Other related systems illustrate different aspects of multimodal planning. Vaiage is a graph-structured, multi-agent travel planner that uses LLMs as both recommenders and sequential planners, grounded through external APIs, and attains an average GPT-4 rating of 8.5 out of 10 versus 7.2 for a no-strategy variant and 6.8 for a no-external-API variant (Liu et al., 16 May 2025). Although it targets travel planning rather than driving, it demonstrates a broader “LaViPlan-style” pattern in which grounding, strategy, and planning are separated across coordinated modules. LLaViT, by contrast, is relevant as an architectural argument that the LLM should build rich internal visual state through modality-specific QKV, bidirectional attention among visual tokens, and local-plus-global feature integration (Kim et al., 13 Nov 2025). LaVi contributes an efficiency-oriented alternative, replacing visual token concatenation with vision-conditioned internal feature modulation in LayerNorm and reducing FLOPs by 94.0% relative to LLaVA-OV-7B while improving inference speed by 3.1 times (Yue et al., 20 Jun 2025).

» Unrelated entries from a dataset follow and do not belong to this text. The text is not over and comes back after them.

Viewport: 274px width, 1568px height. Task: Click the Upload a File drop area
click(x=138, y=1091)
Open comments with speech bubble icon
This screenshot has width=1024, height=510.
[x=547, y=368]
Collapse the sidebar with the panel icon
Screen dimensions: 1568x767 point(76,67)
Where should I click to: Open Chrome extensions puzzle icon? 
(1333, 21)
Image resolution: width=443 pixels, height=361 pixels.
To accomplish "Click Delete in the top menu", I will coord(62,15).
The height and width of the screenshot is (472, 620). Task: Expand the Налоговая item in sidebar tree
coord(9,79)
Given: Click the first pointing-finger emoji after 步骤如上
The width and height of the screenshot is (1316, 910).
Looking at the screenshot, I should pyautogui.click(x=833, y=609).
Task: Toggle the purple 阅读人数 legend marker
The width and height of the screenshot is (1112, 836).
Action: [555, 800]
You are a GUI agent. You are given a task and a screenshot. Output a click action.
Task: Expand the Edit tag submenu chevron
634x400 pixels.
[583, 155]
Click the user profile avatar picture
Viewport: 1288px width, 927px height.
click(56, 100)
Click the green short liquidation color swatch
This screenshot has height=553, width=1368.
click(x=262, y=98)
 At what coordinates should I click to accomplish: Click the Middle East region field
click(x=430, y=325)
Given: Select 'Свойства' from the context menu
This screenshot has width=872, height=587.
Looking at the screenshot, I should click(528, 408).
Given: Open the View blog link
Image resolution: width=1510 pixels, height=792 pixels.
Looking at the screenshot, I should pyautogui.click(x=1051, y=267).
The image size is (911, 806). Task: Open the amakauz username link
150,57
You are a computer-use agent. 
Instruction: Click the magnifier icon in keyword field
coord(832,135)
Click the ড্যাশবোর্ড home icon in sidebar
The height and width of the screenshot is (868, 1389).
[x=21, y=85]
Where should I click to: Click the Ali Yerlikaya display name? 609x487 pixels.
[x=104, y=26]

Taken together, these neighboring works suggest that “LaViPlan” can denote more than a single method. In the narrow sense, it is the autonomous-driving RLVR framework introduced in 2025 (Oh, 17 Jul 2025). In a broader methodological sense, it names a family of multimodal planning designs that attempt to align visual understanding, language reasoning, and action generation through either post-training objectives, architectural changes, or multi-agent orchestration. A plausible implication is that future extensions of LaViPlan would combine the task-grounded RLVR principle with richer visual state construction, multi-view or temporal perception, and evaluation metrics that better reflect semantic safety.